Humanity, according to the world’s geologists, has entered the Anthropocene Epoch, a period within which human activity shapes the Earth’s geology and the so-called ecosphere. This new global-change dynamic prompts questions. Can humans survive the challenge of climate change and continued population growth? Can society survive a massive asteroid strike? Or can the modern world cope with the much-more-likely threat of a massive solar storm that destroys our satellites, the Internet, digital telecommunications networks and so on? Joseph Pelton sees the answers in space technology and cooperation.
It is ironic that, at a time when human knowledge and technology have risen to their highest levels, we are also at our most vulnerable. Today, human civilization, despite being at its largest and most wealthy, is also exposed to its highest level of existential risk. Ecologist Tim Morton has invented the term “hyper object” to refer to existential risk elements that are so vastly powerful and long term in nature that humans feel unable to respond to their potential destructive impact. He created the term to refer to climate change, but it could equally apply to asteroid strikes, solar storms or even the impacts of artificial intelligence or overpopulation.
Risks of this scale are very hard for individuals to comprehend, but space systems could make a positive contribution to the management of most hyper object threats.

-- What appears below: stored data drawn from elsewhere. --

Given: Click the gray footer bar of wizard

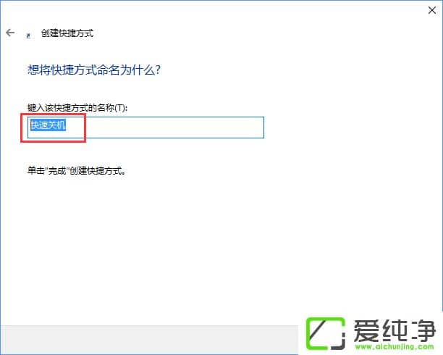Looking at the screenshot, I should click(149, 340).
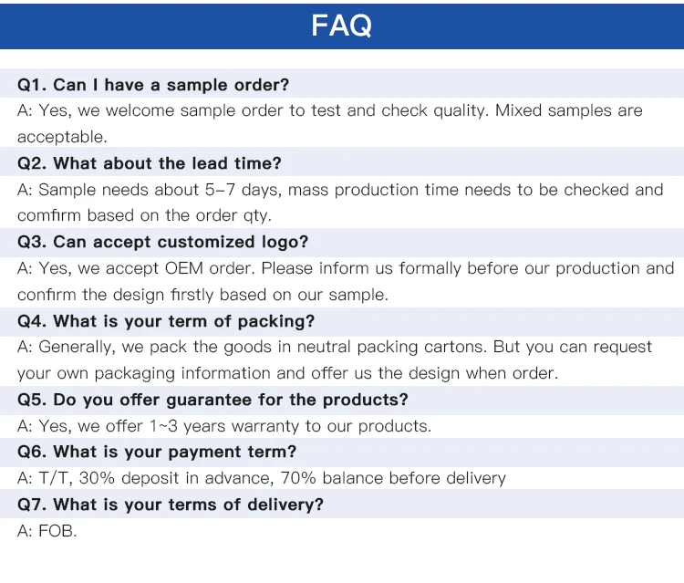Click the neutral packing cartons answer
Viewport: 684px width, 583px height.
[335, 347]
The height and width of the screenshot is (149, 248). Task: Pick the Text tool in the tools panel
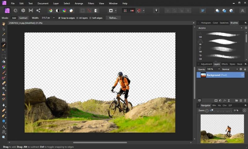(4, 126)
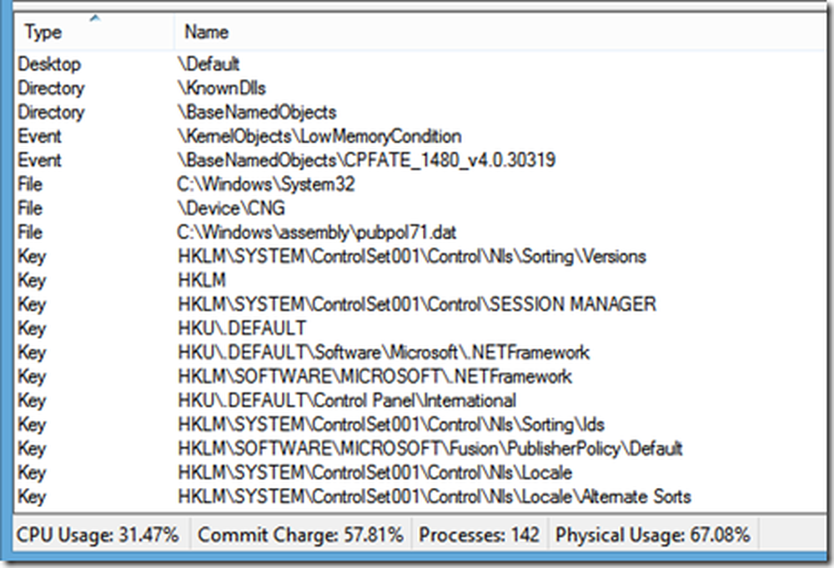The width and height of the screenshot is (834, 568).
Task: Click the Name column header
Action: [206, 33]
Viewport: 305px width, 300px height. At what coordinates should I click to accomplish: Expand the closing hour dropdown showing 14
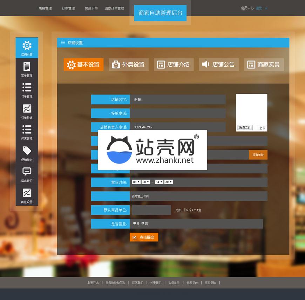tap(159, 182)
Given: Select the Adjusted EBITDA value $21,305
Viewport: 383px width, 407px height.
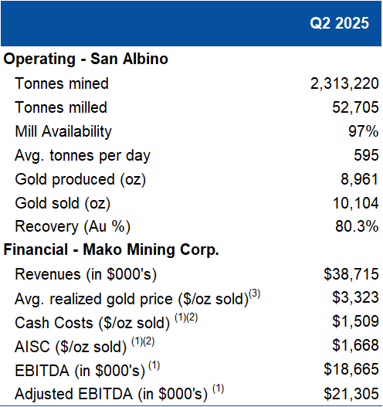Looking at the screenshot, I should pyautogui.click(x=351, y=394).
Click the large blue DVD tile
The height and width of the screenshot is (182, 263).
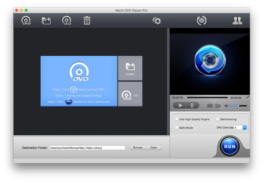pos(79,81)
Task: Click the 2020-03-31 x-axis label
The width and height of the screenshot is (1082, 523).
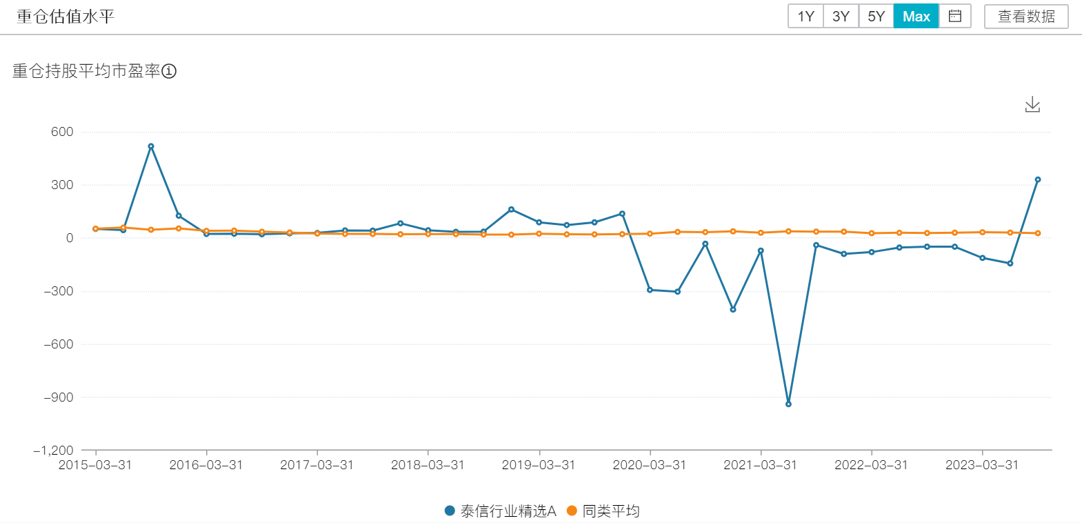Action: click(x=650, y=465)
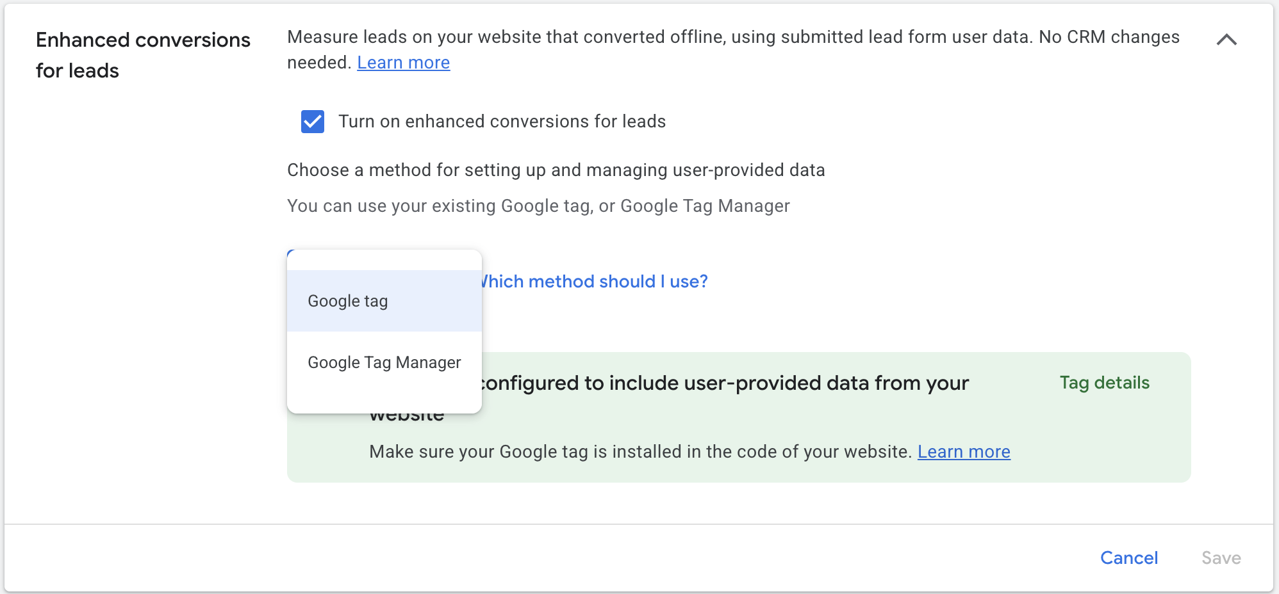Click the 'Turn on enhanced conversions' label text
The height and width of the screenshot is (594, 1279).
[x=502, y=122]
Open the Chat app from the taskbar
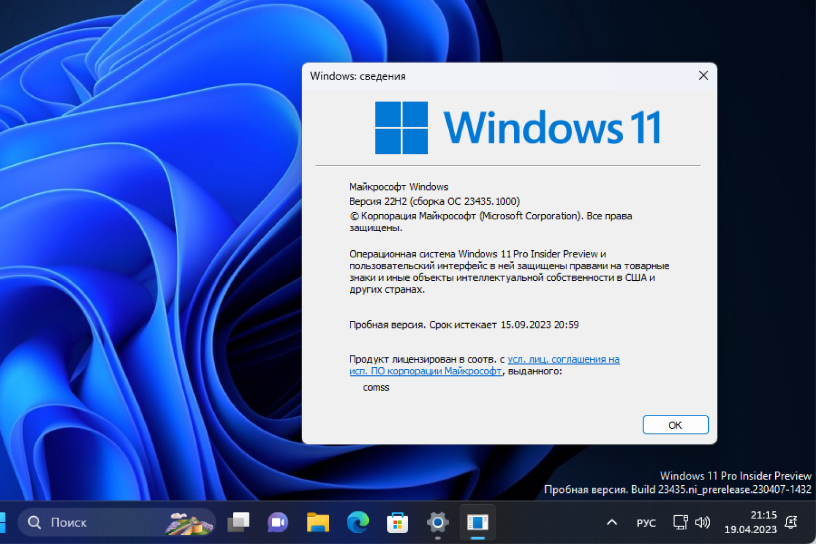The height and width of the screenshot is (544, 816). tap(277, 522)
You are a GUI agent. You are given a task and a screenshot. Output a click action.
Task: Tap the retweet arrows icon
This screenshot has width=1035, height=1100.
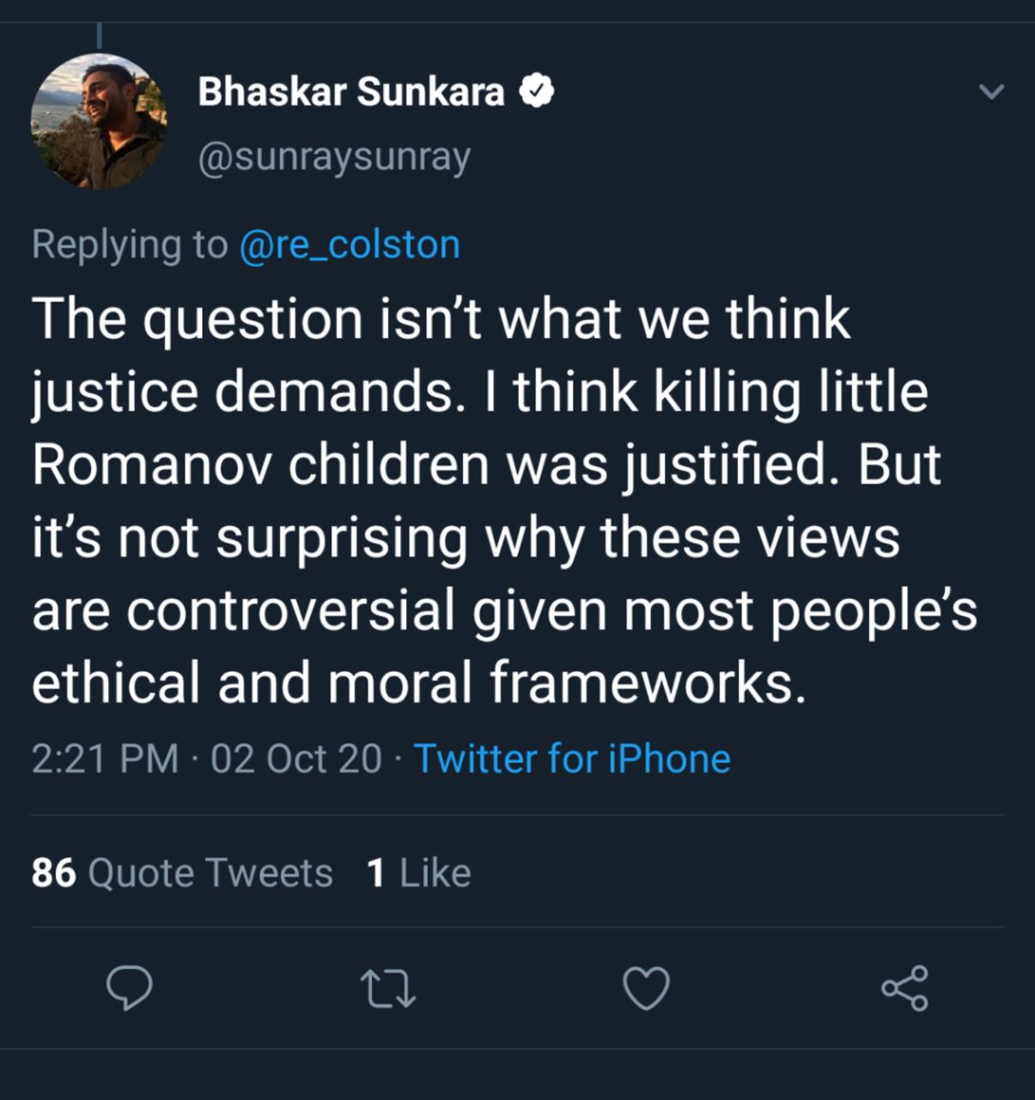pos(387,988)
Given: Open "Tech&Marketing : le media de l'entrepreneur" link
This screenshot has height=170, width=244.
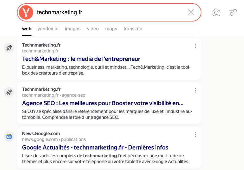Looking at the screenshot, I should coord(81,59).
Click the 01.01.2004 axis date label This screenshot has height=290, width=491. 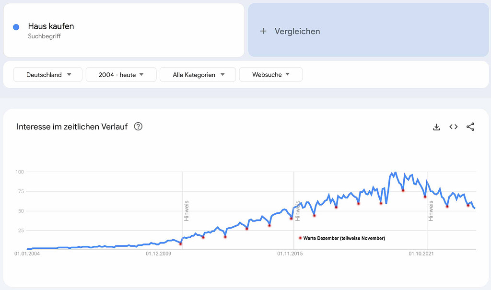tap(27, 254)
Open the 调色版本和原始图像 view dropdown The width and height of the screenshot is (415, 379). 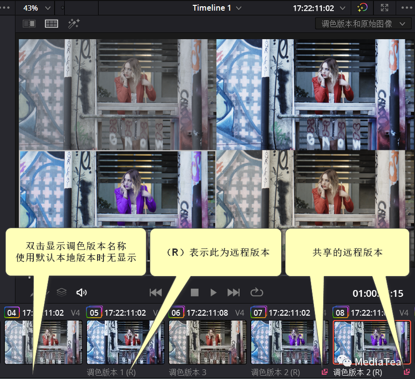(363, 23)
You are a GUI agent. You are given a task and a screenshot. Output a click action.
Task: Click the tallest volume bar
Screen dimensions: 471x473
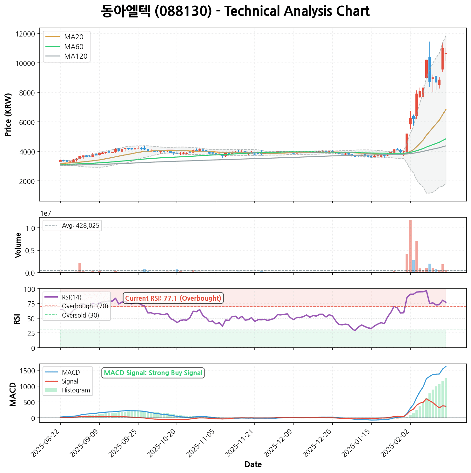410,246
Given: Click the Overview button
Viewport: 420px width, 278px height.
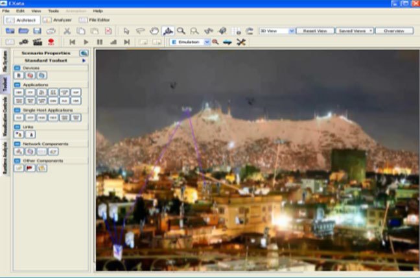Looking at the screenshot, I should [394, 31].
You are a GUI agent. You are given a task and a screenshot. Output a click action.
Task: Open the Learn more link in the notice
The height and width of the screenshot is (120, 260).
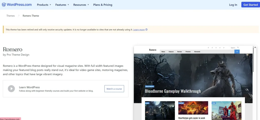click(139, 30)
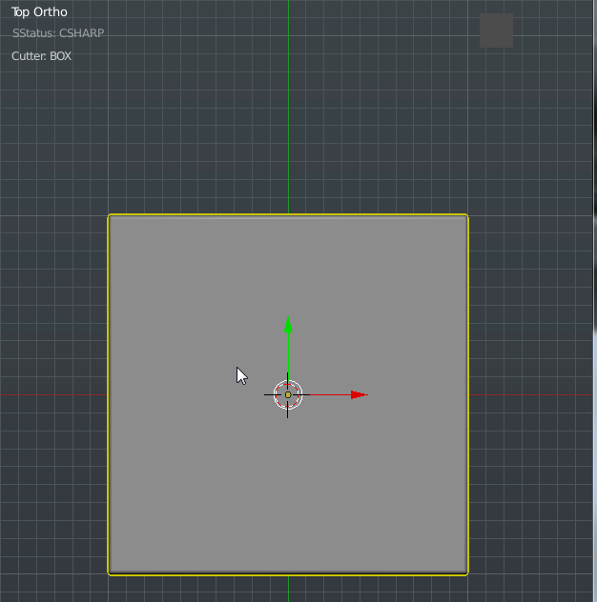Select the bottom-right corner of the cube outline

coord(466,573)
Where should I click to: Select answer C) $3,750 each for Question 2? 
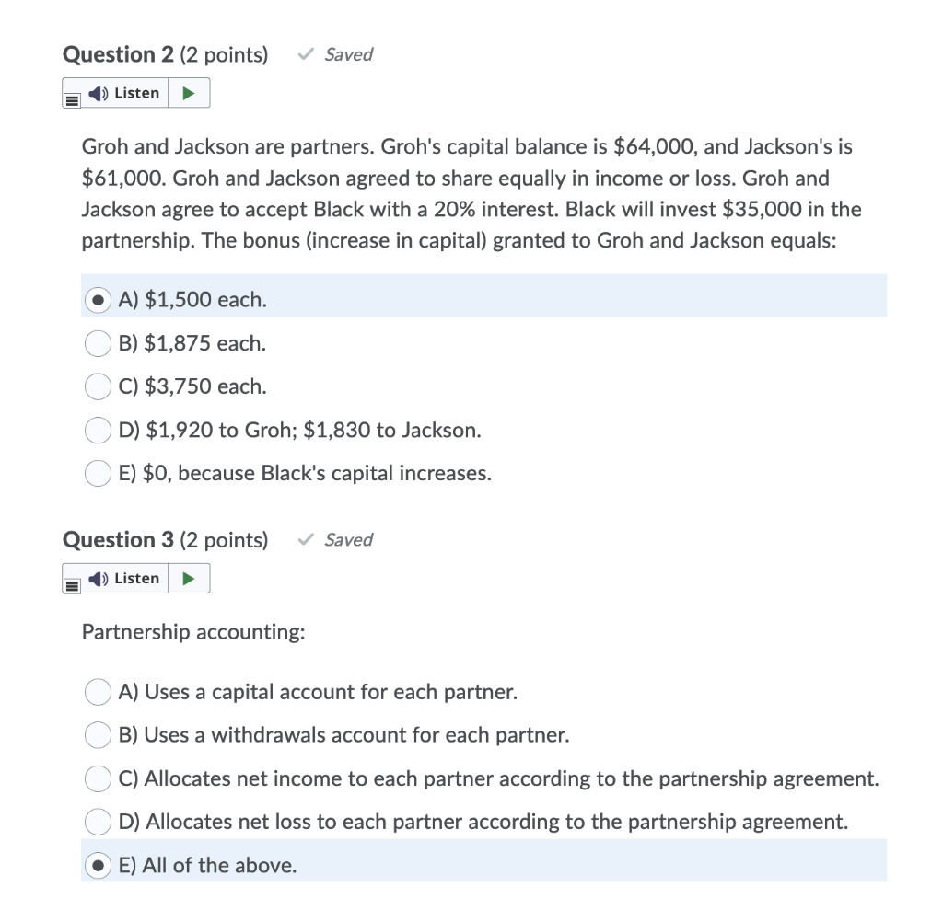pos(98,386)
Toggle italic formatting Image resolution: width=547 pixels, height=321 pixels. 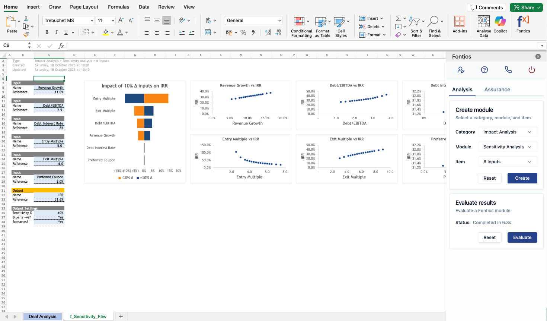point(57,32)
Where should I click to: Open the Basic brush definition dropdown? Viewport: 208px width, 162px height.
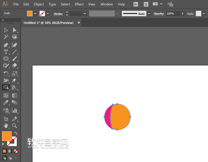[149, 14]
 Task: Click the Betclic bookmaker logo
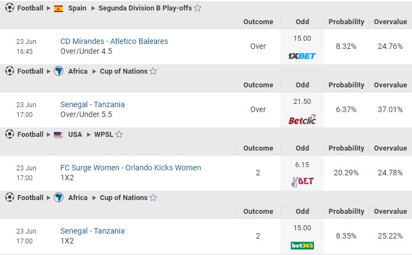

Clearly, this would involve the development of some new and demanding space technologies, such as defensive shielding systems for space threats, but it would also require new systems of international space law and cooperative agreement among space agencies and commercial space enterprises.
Indeed, the existence of such cosmic threats might be employed to make space agencies and commercial space companies more creative, more productive and better structured to cope with them.